Posts Tagged ‘Nico Muhly’
Since January 17, Judd Greenstein’s Ecstatic Music Festival has presented New York City audiences with one-of-a-kind collaborations between composers and performers who share the creative impetus to explore the musical environment between the monolith of “classical music” and the divergent “indie” aesthetic which draws from popular music traditions.
But beyond the readily observable stylistic hybrid, what has the Ecstatic Music Festival really been about? This three-part series delves into the seminal influences that contributed to the conception and execution of the festival, and what it means for the dialogue between traditional classical music and emergent compositional styles.
Less than seventy seconds into my December phone conversation with composer Nico Muhly, I learned that dubbing the Ecstatic Music Festival an “indie classical showcase” would be a mistake.
“To give you an example of what I’ve done today, I’ve been on the phone with clergy all morning from Westminster Abbey in London,” explains Muhly, “and I’m writing them a series of pieces for Advent–these sort of organ preludes. And so I’ve been dealing with the least indie thing you could possibly do, which is the High Church of England.”
Muhly’s emergent and wide-ranging career–which includes collaborations with Minimalist legend Philip Glass, choreographer Benjamin Millepied, perfumer Christophe Laudamiel, and singer-songwriters Antony Hegarty, Björk, and Jónsi Birgisson–is representative of the multi-faceted creative trajectories of the musicians involved in New York City’s Ecstatic Music Festival, itself a collab-centric endeavor running from January 17 through March 28 at Merkin Concert Hall on the Upper West Side.
While the 14-concert festival features myriad artists whose music draws liberally from both “indie’ and “classical” wells, it would be entirely too reductive and facile to conclude that Ecstatic is merely about the interaction of those two stylistic sectors and the socioeconomic cultures contained therein. Indeed, music one could safely call “indie classical” is well represented–from a consort of young composers with backgrounds in academia, including William Brittelle, Gabriel Kahane, Jefferson Friedman, Missy Mazzoli, Muhly, Tristan Perich, and Sarah Kirkland Snider to preeminent “new music” interpreters like Nadia Sirota, Bang on a Can All-Stars, Chiara String Quartet, yMusic, NOW Ensemble, Alarm Will Sound, Newspeak, and So Percussion.

RAW RECORDS:
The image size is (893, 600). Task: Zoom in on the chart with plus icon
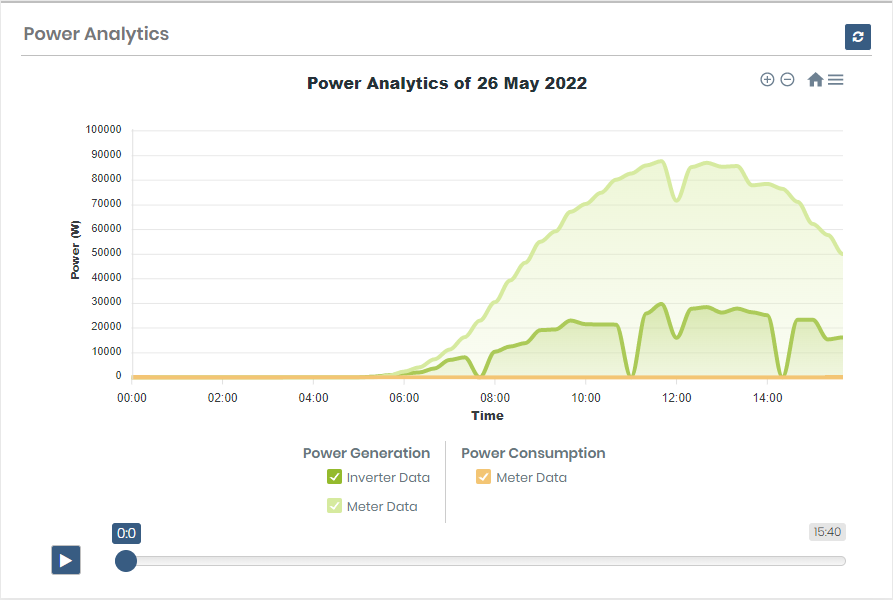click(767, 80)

...

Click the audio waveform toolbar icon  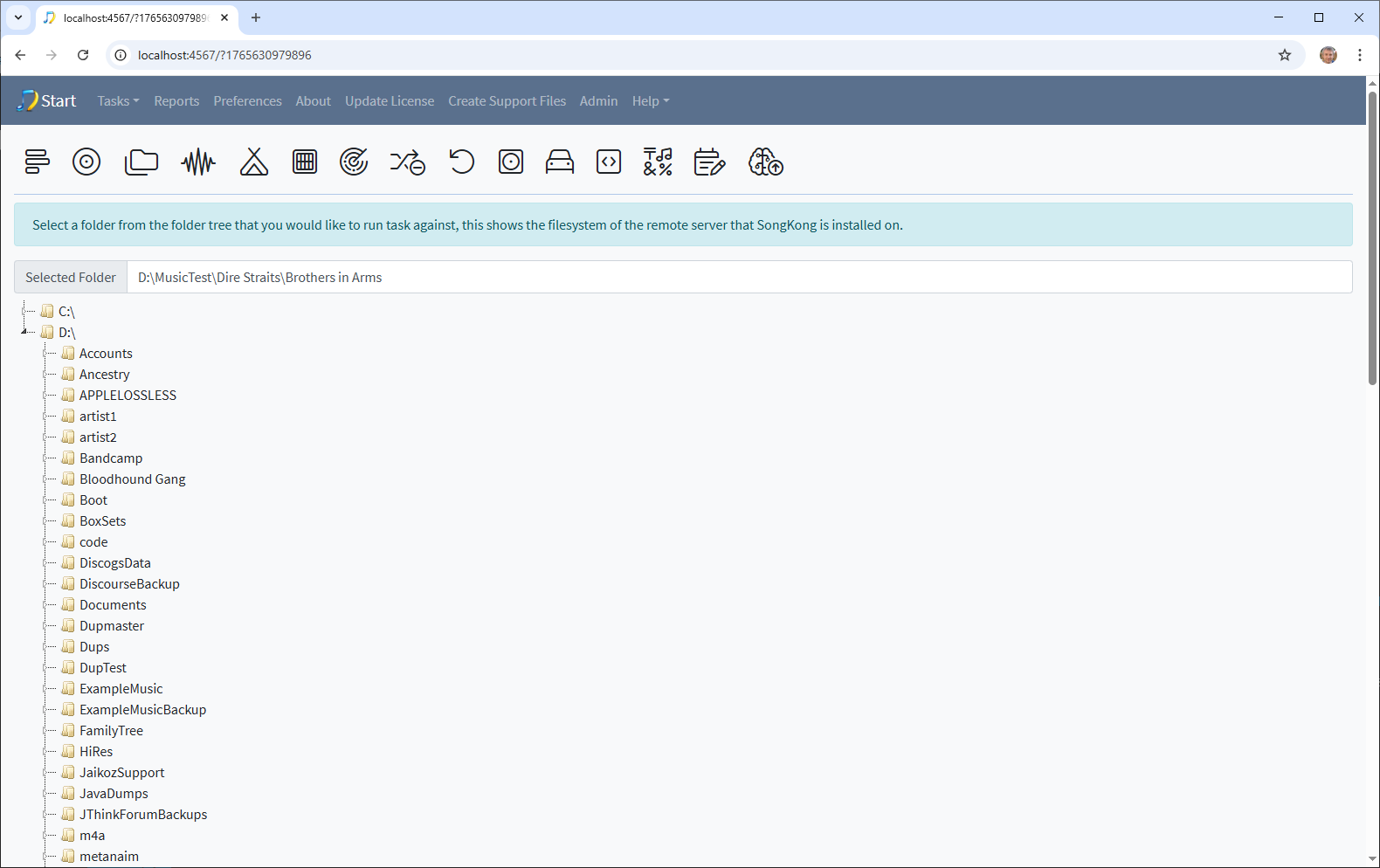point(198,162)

INSTRUCTIONS FOR THE TASK:
Reproduce the stretch of the Ecstatic Music Festival article from "While the 14-concert" through "and So Percussion.".

THE REPLY:
While the 14-concert festival features myriad artists whose music draws liberally from both “indie’ and “classical” wells, it would be entirely too reductive and facile to conclude that Ecstatic is merely about the interaction of those two stylistic sectors and the socioeconomic cultures contained therein. Indeed, music one could safely call “indie classical” is well represented–from a consort of young composers with backgrounds in academia, including William Brittelle, Gabriel Kahane, Jefferson Friedman, Missy Mazzoli, Muhly, Tristan Perich, and Sarah Kirkland Snider to preeminent “new music” interpreters like Nadia Sirota, Bang on a Can All-Stars, Chiara String Quartet, yMusic, NOW Ensemble, Alarm Will Sound, Newspeak, and So Percussion.